▶

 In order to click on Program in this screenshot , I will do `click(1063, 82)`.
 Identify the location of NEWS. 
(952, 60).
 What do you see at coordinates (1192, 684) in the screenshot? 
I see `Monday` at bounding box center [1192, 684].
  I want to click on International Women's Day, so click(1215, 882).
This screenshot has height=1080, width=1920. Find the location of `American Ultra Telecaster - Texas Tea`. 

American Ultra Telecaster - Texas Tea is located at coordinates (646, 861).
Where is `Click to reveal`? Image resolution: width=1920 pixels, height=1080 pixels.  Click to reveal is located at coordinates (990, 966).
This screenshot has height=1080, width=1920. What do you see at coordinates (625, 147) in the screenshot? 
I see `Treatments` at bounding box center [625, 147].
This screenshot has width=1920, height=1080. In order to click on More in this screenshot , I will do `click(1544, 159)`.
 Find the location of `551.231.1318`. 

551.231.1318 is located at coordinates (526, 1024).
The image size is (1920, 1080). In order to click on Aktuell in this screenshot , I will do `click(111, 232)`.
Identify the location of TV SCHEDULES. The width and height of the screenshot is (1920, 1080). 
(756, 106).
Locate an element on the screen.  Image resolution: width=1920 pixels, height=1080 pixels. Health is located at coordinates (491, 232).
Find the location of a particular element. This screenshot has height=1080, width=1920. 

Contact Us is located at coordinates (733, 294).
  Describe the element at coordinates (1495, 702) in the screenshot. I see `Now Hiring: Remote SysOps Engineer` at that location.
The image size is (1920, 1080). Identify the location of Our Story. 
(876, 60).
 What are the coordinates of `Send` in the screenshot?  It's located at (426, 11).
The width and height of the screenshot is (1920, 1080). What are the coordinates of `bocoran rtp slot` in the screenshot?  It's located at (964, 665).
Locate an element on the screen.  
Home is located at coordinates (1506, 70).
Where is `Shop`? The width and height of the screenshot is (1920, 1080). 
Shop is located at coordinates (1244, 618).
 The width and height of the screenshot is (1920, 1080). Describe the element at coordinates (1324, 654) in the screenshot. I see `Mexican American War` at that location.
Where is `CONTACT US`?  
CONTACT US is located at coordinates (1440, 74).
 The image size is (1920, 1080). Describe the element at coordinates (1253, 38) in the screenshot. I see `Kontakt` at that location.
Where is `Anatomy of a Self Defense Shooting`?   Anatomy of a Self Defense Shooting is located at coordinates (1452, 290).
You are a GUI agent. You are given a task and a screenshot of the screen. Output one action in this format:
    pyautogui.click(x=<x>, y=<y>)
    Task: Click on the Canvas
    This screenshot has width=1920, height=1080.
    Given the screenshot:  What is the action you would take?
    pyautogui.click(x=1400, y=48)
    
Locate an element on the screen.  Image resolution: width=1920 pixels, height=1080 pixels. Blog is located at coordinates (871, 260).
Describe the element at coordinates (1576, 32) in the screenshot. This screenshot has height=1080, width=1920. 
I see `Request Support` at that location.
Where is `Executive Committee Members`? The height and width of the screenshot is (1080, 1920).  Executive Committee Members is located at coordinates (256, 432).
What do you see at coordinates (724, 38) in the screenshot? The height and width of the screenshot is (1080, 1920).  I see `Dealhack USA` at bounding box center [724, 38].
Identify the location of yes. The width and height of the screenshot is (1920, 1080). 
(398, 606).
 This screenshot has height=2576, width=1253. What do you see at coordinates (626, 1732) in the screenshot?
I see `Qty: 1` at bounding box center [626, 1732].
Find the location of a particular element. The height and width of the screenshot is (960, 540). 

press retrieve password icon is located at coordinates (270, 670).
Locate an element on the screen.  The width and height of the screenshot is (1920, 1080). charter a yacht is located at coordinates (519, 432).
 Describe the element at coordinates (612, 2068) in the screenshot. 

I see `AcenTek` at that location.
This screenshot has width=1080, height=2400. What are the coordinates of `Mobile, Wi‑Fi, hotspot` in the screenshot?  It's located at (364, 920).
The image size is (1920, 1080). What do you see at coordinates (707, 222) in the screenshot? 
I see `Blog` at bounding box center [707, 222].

◀

▸ Task statement
Rewrite the stretch from the line containing "coordinates (256, 432)." through the line containing "What do you see at coordinates (724, 38)", replacing "screenshot" with "screen capture" throughout and leaving everything else unchanged.

▸ Result
Where is `Executive Committee Members`? The height and width of the screen capture is (1080, 1920).  Executive Committee Members is located at coordinates (256, 432).
What do you see at coordinates (724, 38) in the screen capture? The height and width of the screen capture is (1080, 1920).  I see `Dealhack USA` at bounding box center [724, 38].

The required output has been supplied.